The per-share loss registered at $1.40. Though this represents a marginal improvement versus the $1.49 loss from a year prior, it fell well below the analyst consensus of $0.91.
Capital Investments Continue Accelerating
Full-year capital expenditure projections were increased by approximately $500 million at the midpoint, now spanning $31 billion to $35 billion. Executives attributed the increase to rising component costs. The company deployed nearly $7 billion in capital during Q1 alone, with another $7 billion to $9 billion earmarked for the current quarter.
CoreWeave concluded Q1 carrying $25 billion in outstanding debt alongside $10 billion in lease obligations. Additionally, the firm has binding commitments totaling $38.5 billion for future lease arrangements. Year-to-date in 2026, CoreWeave has secured more than $21 billion through a combination of equity offerings, credit facilities, and debt placements.
The company’s largest recently-secured loan features a floating rate near 6%, representing favorable terms. The blended average interest rate has decreased by 0.8 percentage points this year, following a three-point decline throughout 2025.
Contracted Revenue Pipeline Expands
A particularly noteworthy metric: the contracted revenue pipeline has swelled to approximately $100 billion, growing by $33 billion during the three-month period. Chief Executive Michael Intrator characterized it as the company’s most successful bookings quarter to date.

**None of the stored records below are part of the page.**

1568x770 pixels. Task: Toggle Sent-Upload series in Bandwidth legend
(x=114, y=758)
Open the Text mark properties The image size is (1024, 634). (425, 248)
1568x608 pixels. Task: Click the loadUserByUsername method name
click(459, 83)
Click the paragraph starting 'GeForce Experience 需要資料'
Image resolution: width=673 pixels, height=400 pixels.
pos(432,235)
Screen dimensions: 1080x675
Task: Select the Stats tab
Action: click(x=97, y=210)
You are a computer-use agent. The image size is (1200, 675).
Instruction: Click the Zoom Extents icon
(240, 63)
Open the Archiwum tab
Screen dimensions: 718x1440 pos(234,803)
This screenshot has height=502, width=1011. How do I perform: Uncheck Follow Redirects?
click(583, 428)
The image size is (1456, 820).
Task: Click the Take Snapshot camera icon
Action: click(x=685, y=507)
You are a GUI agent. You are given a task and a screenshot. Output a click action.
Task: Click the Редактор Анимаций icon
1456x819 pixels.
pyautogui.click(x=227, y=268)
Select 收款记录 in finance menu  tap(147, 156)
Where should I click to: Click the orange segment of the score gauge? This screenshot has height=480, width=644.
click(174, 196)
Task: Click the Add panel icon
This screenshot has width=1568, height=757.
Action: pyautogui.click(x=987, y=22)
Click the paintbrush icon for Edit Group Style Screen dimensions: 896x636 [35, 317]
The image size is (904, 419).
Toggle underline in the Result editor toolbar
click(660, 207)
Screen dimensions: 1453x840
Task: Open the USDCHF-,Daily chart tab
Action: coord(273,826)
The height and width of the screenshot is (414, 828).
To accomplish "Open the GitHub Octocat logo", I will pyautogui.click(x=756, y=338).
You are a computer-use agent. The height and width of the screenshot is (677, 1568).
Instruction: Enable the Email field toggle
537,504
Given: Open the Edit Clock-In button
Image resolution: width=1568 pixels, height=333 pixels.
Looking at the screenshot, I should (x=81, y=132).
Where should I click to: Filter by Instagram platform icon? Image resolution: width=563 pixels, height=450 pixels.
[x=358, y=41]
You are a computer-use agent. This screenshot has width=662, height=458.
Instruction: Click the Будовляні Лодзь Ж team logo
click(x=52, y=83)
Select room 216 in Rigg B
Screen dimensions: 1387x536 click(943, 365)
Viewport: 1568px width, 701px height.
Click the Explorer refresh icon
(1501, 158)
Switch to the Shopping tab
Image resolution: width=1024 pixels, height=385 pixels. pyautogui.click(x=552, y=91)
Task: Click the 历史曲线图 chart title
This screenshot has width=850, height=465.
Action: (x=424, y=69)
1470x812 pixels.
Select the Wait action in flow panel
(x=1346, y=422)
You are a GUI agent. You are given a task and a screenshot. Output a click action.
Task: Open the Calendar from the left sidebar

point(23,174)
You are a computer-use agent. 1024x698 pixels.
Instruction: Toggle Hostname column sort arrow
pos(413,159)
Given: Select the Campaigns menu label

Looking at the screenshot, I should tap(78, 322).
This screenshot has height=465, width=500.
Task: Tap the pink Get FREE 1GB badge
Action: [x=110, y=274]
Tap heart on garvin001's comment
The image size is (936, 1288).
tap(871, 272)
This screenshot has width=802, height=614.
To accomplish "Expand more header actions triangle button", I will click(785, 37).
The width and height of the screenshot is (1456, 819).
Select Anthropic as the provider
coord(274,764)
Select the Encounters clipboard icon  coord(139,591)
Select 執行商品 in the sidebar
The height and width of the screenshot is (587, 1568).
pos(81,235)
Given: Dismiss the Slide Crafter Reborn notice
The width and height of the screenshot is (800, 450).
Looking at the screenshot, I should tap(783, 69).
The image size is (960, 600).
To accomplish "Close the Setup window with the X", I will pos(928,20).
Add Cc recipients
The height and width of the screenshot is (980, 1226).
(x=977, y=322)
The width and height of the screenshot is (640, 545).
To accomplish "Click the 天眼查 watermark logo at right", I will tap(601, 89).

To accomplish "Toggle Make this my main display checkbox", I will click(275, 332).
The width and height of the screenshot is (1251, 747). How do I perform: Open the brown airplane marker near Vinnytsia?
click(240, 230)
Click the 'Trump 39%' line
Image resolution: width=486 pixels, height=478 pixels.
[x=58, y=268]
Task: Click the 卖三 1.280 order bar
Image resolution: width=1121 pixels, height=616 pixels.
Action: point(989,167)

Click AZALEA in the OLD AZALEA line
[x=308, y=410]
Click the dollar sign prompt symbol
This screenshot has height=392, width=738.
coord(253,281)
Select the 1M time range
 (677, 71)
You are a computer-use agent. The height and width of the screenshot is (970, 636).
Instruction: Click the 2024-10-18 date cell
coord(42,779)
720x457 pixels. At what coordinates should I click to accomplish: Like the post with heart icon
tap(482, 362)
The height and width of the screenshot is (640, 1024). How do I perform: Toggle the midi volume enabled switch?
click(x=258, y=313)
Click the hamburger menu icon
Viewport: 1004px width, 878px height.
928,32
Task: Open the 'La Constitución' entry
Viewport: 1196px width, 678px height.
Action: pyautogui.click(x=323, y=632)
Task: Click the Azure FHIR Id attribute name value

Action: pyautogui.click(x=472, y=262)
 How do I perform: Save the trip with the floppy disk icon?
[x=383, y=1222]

Microsoft continues to represent the company’s largest client, contributing approximately two-thirds of 2025 revenues. However, expanding agreements with Meta Platforms and OpenAI are gaining momentum, which should drive greater revenue diversification moving forward.
Jefferies analysts highlighted the anticipated second-half profitability acceleration as a critical factor to monitor — management projects just $81 million in adjusted operating profit during the first six months, compared to $919 million expected in the latter half. This represents a substantial ramp that leadership must execute successfully.
The firm also crossed the 1 gigawatt threshold for active power capacity and maintains a target exceeding 8 GW by decade’s end.
Full-year revenue and profitability guidance remained intact, with only capital expenditure projections modified. Analysts currently anticipate annual revenue will reach $12.5 billion for the current fiscal year.